Abstract

Background

Urological cancers, including prostate, bladder, kidney, testicular, and penile cancers, often fail to show symptoms or show only nonspecific symptoms at early stages. This leads to delayed diagnosis, treatment decisions, and outcomes. Circulating tumor cells (CTCs) predict the outcome in metastatic prostate cancer (PC). Furthermore, in bladder cancer, CTC positivity is linked to muscle invasion, higher recurrence risk, and worse clinical outcomes. CTC PD-L1 expression could evade immune elimination. In spite of complete remission, a higher percentage of patients are known to recur in urothelial cancers. CTCs acting as minimal cellular residual disease (MCRD) are highly implicated, knowing their capacity to be dormant systemically with extravasation and invasion to distant organs. We analyzed the presence of CTCs with PD-L1 over-expression in urological cancers at baseline and follow-ups.

Methods

Retrospectively, a total of 359 urological cancer patients were evaluated for CTC positivity, including 307 at baseline and 52 follow-up samples. The cancer type distribution was prostate cancer (n = 139), bladder (n = 188), kidney (n = 10), testes (n = 2), penis (n = 8), urothelial (n = 12), etc. Ninety-five percent of the patients were male (n = 293) and 5% were female (n = 14), with most patients aged 61 to 80 years. CTCs expressing PD-L1, positive CTCs, and CTC clusters were analyzed using OncoDiscover® PD-L1 markers and a Zeiss fluorescence automated microscope. Demographics, cancer mean distribution, and CTC and cluster frequency were analyzed.

Results

Of the 359 patients, CTCs were detected in 68.2% (245/359) of patients, while PD-L1 over-expression on CTCs was present in 49.9% (179/359) of patients. However, CTC clusters were uncommon and occurred in 7.2% (26/359) of patients. Across cancer types (total CTCs = 436), prostate cancer accounted for higher CTCs with a mean CTC distribution of 2.18, while bladder was 0.74, urothelial 0.34, testes 0.18, kidney 0.74, and penis 0.38, respectively. CTC PD-L1 was highest in prostate cancer (46.1%) compared to other cancers, and CTC cluster prevalence was 1.8% in prostate cancer, urothelial (0.9%), and bladder (0.2%) cancers. In CTC-positive cases, 56.3% of patients had only one CTC, 27.8% showed two CTCs, and 8.2% had three.

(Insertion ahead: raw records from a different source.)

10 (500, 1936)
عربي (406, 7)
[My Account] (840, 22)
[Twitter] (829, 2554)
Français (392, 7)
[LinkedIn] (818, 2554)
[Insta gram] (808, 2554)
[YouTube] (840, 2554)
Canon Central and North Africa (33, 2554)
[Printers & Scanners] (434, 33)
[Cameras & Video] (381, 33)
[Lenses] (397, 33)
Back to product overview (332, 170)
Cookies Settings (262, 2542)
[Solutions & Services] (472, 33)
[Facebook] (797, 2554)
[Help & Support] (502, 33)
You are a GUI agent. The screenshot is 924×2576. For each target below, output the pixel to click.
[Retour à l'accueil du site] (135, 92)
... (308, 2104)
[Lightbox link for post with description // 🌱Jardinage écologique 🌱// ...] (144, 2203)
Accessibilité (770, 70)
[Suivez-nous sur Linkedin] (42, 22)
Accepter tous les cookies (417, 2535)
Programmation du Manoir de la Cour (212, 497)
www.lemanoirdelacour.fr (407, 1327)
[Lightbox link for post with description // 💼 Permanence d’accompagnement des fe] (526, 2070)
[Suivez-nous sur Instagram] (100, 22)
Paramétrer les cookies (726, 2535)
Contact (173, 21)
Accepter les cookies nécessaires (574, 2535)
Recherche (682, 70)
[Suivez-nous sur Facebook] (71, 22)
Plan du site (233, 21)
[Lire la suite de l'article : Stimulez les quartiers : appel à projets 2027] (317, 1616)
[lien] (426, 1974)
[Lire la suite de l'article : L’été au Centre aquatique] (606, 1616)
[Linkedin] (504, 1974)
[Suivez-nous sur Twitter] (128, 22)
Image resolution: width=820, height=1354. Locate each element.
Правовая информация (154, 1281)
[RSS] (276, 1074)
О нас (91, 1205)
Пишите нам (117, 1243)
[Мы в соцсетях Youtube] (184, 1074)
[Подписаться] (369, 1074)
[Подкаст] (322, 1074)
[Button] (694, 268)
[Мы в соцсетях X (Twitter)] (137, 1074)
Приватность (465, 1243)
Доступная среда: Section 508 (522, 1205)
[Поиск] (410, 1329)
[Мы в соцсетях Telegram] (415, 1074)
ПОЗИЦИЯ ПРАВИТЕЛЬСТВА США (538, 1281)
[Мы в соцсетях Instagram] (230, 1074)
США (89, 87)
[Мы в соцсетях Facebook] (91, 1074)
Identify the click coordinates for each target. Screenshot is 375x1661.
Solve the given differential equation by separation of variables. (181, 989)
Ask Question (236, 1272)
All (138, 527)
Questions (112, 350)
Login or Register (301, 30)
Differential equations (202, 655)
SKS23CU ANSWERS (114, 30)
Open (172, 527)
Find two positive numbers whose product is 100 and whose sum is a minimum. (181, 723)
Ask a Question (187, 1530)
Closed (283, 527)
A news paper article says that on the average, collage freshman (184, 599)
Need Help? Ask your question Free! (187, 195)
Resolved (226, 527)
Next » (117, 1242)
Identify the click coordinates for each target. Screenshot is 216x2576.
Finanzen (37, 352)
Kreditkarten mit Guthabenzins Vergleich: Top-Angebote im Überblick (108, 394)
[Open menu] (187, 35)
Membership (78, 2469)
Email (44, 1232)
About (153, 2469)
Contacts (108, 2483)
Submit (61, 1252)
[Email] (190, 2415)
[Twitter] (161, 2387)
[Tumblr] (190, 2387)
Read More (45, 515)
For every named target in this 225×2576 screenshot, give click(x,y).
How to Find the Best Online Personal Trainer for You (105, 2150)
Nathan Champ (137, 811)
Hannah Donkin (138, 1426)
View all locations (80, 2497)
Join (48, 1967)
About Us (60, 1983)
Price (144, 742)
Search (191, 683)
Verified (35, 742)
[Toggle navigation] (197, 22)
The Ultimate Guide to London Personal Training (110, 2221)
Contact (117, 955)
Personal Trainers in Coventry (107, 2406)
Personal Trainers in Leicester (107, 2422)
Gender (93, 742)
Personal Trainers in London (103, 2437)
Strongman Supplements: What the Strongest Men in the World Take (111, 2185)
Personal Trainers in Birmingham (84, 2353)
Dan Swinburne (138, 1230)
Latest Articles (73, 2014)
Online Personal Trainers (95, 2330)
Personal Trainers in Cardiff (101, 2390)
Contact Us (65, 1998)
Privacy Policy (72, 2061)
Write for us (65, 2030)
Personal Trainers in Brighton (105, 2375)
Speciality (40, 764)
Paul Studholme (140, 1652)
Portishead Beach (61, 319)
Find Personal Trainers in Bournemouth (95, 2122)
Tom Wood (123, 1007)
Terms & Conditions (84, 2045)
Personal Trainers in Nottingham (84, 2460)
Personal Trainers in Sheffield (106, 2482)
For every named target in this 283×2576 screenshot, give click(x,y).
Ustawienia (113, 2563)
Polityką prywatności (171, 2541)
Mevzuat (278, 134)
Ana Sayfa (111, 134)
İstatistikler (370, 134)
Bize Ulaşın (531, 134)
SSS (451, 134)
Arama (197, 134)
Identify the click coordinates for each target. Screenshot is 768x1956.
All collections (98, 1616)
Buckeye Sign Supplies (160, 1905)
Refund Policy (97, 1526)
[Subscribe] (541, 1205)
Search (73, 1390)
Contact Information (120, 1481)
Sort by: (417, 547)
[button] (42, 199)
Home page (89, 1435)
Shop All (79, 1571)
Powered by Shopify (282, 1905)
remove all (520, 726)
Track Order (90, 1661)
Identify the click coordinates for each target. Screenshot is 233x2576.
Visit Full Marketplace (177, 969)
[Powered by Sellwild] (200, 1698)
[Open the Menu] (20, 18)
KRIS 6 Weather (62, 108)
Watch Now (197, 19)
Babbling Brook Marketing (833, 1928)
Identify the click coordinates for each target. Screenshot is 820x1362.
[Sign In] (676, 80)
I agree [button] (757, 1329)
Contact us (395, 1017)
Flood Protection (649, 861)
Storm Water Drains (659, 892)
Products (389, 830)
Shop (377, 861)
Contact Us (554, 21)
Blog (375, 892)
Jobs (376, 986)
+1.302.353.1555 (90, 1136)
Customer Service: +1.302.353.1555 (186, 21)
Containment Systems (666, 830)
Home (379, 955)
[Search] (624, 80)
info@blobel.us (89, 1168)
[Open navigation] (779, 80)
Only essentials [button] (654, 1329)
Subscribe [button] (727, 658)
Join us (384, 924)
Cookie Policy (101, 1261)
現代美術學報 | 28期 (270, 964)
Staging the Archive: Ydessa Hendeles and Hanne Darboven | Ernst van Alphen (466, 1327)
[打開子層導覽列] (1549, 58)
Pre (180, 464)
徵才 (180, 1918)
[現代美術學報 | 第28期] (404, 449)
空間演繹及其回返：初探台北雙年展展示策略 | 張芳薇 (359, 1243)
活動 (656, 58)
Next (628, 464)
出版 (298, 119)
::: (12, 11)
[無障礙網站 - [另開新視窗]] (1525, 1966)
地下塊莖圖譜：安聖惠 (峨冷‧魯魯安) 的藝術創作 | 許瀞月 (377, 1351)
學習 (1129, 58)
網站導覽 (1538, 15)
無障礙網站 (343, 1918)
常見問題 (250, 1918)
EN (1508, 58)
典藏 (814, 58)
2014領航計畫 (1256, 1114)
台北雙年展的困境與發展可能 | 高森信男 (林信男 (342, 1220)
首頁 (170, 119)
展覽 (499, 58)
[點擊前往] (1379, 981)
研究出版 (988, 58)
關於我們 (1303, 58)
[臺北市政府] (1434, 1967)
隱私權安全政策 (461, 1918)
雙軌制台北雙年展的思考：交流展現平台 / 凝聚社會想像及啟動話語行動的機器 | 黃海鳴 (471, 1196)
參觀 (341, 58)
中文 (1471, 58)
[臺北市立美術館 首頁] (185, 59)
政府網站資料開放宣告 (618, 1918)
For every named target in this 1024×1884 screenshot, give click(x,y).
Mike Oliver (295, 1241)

The mean across all patients was 0.6 for CTCs, 0.3 for CTC-PD-L1 positive, and 0.1 for clusters.

Conclusions

CTCs with PD-L1-positive overexpression were observed across urological cancers, being particularly higher in prostate cancer compared to bladder, kidney, and penis cancers. Many patients are known to recur in spite of complete remission, possibly due to the presence of aggressive CTCs in circulation that could evade the immune system. More studies assessing the presence of CTCs with PD-L1 expression are justified in urological cancers for minimal cellular residual disease and as prognostication.